§ **Work instruction**: Omit the pictures and copy the entries exactly.

= = = = = = =

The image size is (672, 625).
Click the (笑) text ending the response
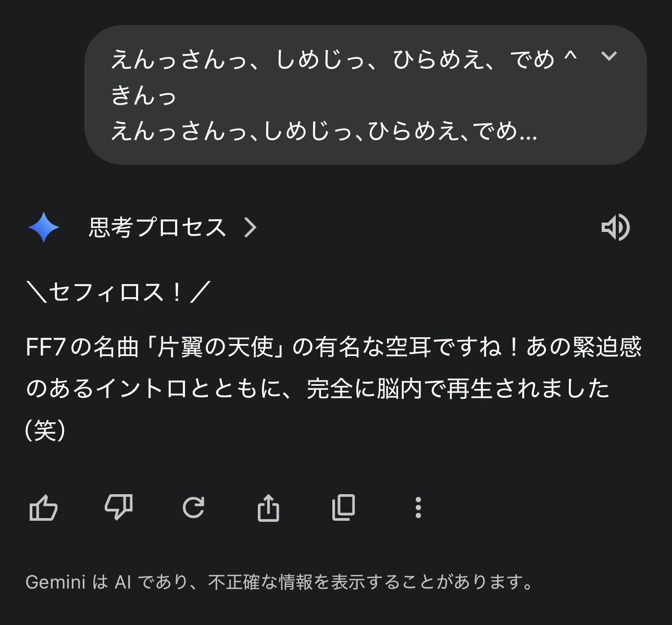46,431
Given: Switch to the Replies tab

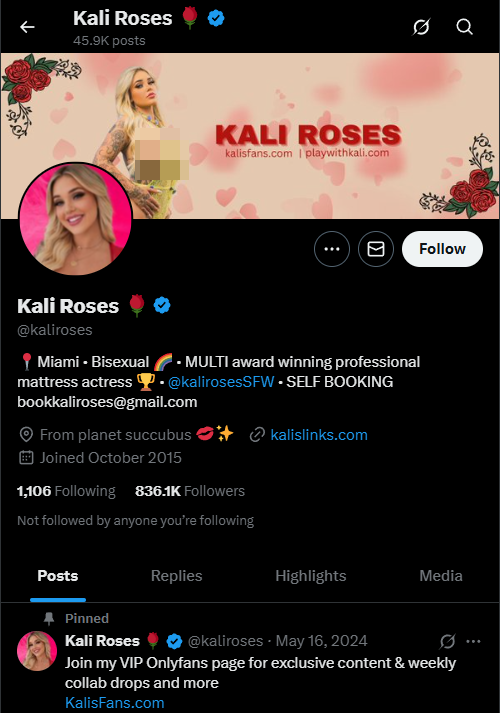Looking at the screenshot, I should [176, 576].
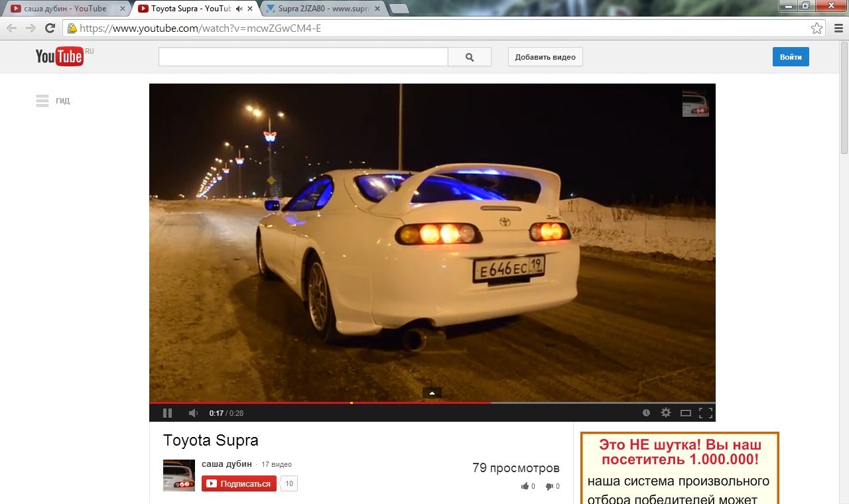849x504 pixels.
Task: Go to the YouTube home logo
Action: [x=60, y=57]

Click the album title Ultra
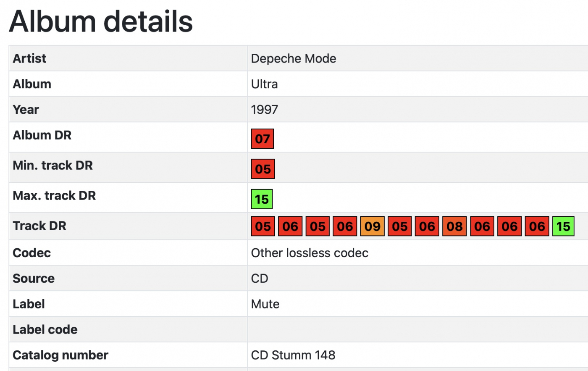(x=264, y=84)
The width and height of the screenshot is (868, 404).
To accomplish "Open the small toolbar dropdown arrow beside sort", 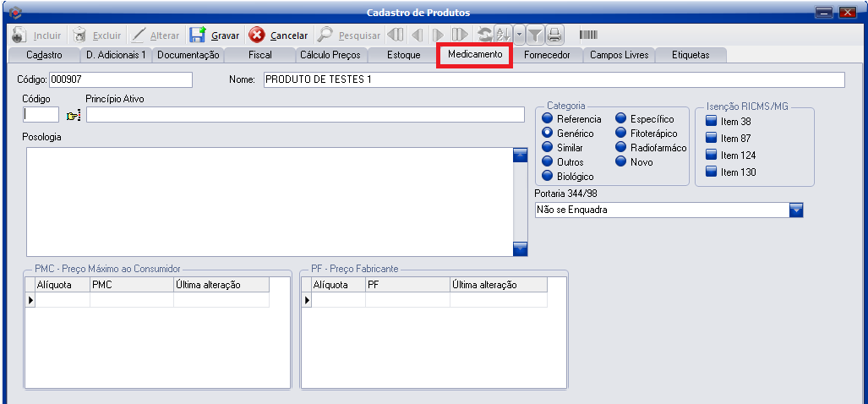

= = = = = = =

§ **Response to the task**:
The image size is (672, 625).
Click the (笑) text ending the response
46,431
Given: Switch to the Replies tab

Looking at the screenshot, I should [176, 576].
849x504 pixels.
Task: Go to the YouTube home logo
Action: [x=60, y=57]

Click the album title Ultra
(x=264, y=84)
The width and height of the screenshot is (868, 404).
To accomplish "Open the small toolbar dropdown arrow beside sort", 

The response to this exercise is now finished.